La logica di fondo resta alla fine sempre nazionale, prendere coscienza di questo dato non significa essere contro l’Europa o avallare discorsi populisti (termine questo tanto generico quanto rozzo e ideologico) ma smascherare una narrazione funzionale più che agli interessi del paese a una classe politica, profondamente debole almeno negli ultimi vent’anni, i cui limiti culturali, strategici e di visione del ruolo dell’Italia risultano sotto gli occhi di tutti. Visione che altri grandi paesi come la Germania e la Francia non hanno mai cessato di perseguire sfruttando tutto quanto l’Unione poteva loro dare».
Lei parla di “limiti culturali, strategici e di visione del ruolo dell’Italia” della classe politica odierna…
«Sì, il ruolo dell’Italia all’interno dell’Unione Europea appare sempre più marginale, certo per dinamiche che sfuggono al suo controllo ma pure per una debolezza propria, che in questi anni si è manifestata nell’assenza di una classe dirigente in grado di sviluppare ai tavoli europei una pratica tattica adeguata ai bisogni del paese e la formazione di radici europee stabili. Niente di paragonabile ai Martino e ai De Gasperi portatori di tradizioni politiche forti: quelle stesse tradizioni liberali, cattoliche o socialdemocratiche che, non a caso, paesi come la Germania non hanno mai pensato di sacrificare come noi per rincorrere una modernità tanto vuota quanto teatrale: il fatto che le due figure politiche maggiori che ha espresso l’Italia negli ultimi anni provengano dallo spettacolo dovrà per forza avere un significato».

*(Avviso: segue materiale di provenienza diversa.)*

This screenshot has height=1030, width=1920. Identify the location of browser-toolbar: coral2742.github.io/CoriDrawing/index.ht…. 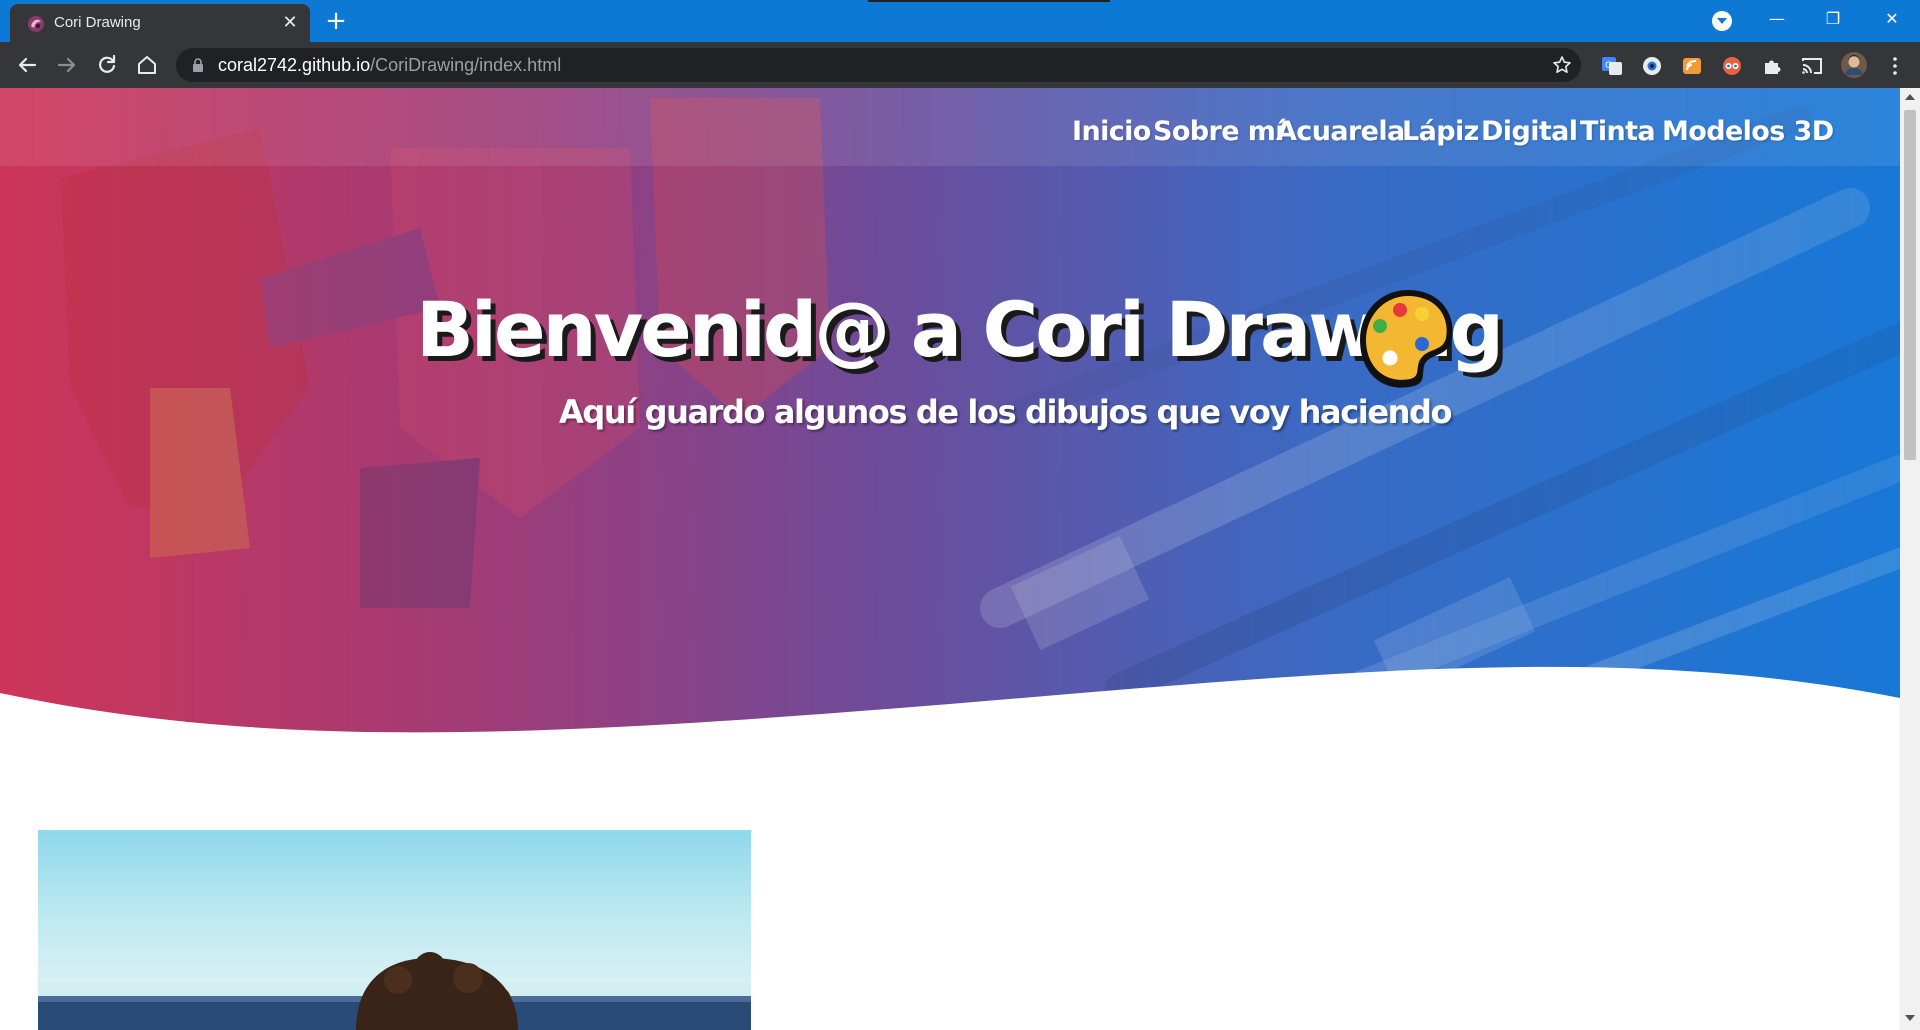
(960, 65).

Quali “spazi di manovra” hanno Messina la Sicilia all’interno dei nuovi orizzonti tracciati dalla crisi?
«Allora, mi pare sia necessario recuperare le tradizioni e anche utilizzare le cose che abbiamo e non sono riproducibili; per esempio in Sicilia la bellezza. Sebbene la nostra Isola sia una periferia “periferica” può fare appello a risorse uniche di cultura, a un patrimonio artistico (che rappresenta circa un quinto di quello italiano) e naturalistico che vanno valorizzati e sfruttati in maniera intelligente e innovativa, specialmente dopo che la pandemia pare sul punto di cambiare i classici modi di accesso a questi beni tanto preziosi.
Insieme a questo si dovrebbe puntare sulla valorizzazione di tanti nostri prodotti agricoli eccezionali, che in previsione di un’attenzione sempre maggiore all’ambiente e alla sostenibilità possono avere prospettive di mercato non indifferenti. Occorre poi investire nella formazione e nella ricerca, permettendo anche al nostro sistema universitario di non sentirsi doppiamente figlio di un dio minore: periferico geograficamente e non considerato possibile fattore di sviluppo tecnologico ed umanistico ma solo elargitore di diplomi e lauree tanto desiderate quanto inutili per una generazione di giovani, cui il rischio di essere espulsi dalla storia per un tempo indefinito appare ancora più concreto, ancora più reale».